Gara-gara Ucapan “Ini masih panas dunia” Petugas ATCS Bandung Mendadak Jadi Perbincangan Netizen

Baru dua bulan Widya Soviani bekerja di Dinas Perhubungan Kota Bandung bagian Area Traffic Control System (ATCS), namun namanya tiba-tiba menjadi perbincangan warganet.

Hal tersebut dikarenakan, aksi Widya saat menertibkan pemotor melalui pengeras suara di Simpang Paskal, Bandung pada Sabtu (5/5) terekam oleh CCTV dan viral di media sosial.

Dalam rekaman yang diunggah oleh @atcs.bandung, terlihat banyak pemotor yang berhenti tepat di zebracross untuk berteduh dari sengatan sinar matahari.

Padahal zebra cross diperuntungkan untuk para pejalan kaki. Melihat pelanggaran tersebut Widya lantas berucap melalui pengeras suara.

“Silakan tidak berteduh, tidak takut kepanasan. Ini masih panas dunia,” ucap Widya.

Mendengar imbauan itu, pemotor dengan perlahan mundur teratur untuk tidak berhenti di zebra cross.

Aksinya itu sontak membuat warganet terpingkal hingga akhirnya diunggah oleh Wali Kota Bandung, Ridwan Kamil dengan menyertakan namanya di dalam keterangan video. Saat dihubungi kumparan, Widya mengaku terkejut namanya menjadi perbincangan warganet.

“Enggak nyangka. Kalau akun-akun Instagram sih sudah sering ya, karena kan memang mereka follow ATSC Bandung. Kagetnya pas tadi pagi itu notif (pemberitahuan) kok penuh banget, terus kok bisa tahu namanya saya, mungkin karena tahu dari anak-anak yang mention di komentar,” ujar Widya saat dihubungi awak media.

Perempuan asli Kota Kembang ini menjelaskan, kalimat ‘tidak takut kepanasan, ini masih panas dunia’ diucapkannya secara spontan.

“Itu spontan saja sih, kan memang itu pas ngelihat pelanggaran di zebra cross itu sudah penuh, kok bisa-bisanya berteduh.
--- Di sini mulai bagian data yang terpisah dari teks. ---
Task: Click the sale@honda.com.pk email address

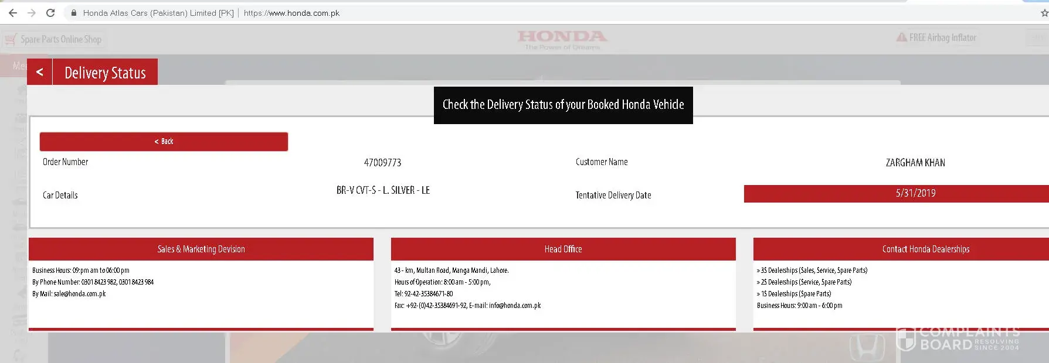Action: 80,294
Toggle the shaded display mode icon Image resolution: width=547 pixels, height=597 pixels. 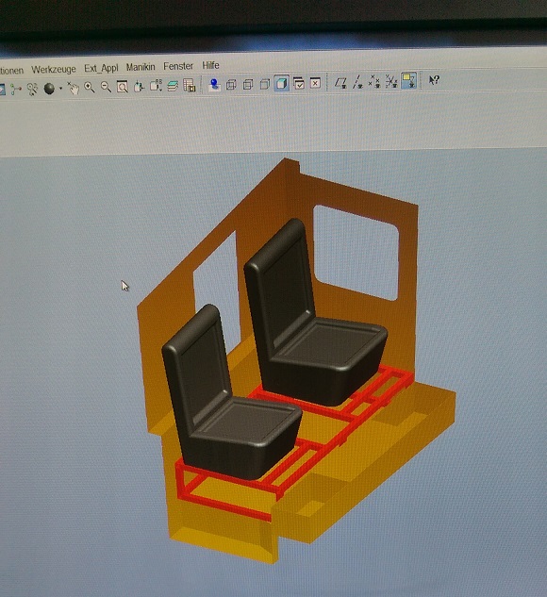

Padahal zebra cross itu kan area yang harus sterill untuk penyebrang jalan gitu. Tetap mengimbau tapi mencari kata yang bisa nendang gitu. Itu spontan saja,” lanjutnya.
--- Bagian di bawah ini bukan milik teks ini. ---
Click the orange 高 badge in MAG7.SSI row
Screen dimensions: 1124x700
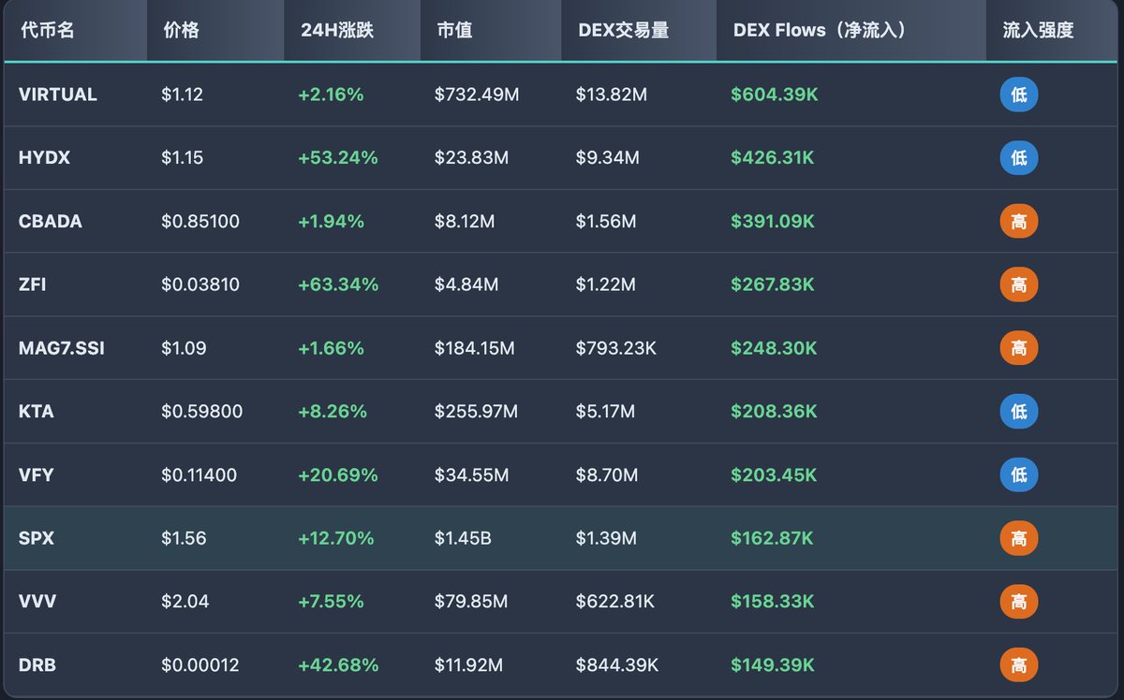(1018, 348)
Selain mengimbau para pengendara untuk taat dengan lalu lintas, Widya juga mengatur dan memantau kepadatan lalu lintas. Widya melanjutkan, cuaca panas tak seharusnya menjadi alasan untuk melakukan pelanggaran. Karena bisa membahayakan nyawa orang lain maupun pemotor.

“Yang pasti jangan jadikan cuaca untuk melanggar ya misal, ‘Ah bentar kok cuman sampai lampu hijau doang’ terus kalau misalnya alesannya ‘Ah nggak ada yang nyebrang juga’ tetep itu (zebra cross) kan harus steril. Jadi harus tertib,” katanya.

“Terus kalau misal ada yang bilang ‘Ah tega banget ini kan bulan puasa’. Loh, karena ini bulan puasa semakin besar ujiannya harus semakin baik supaya semakin besar pahalanya,” pungkas dia.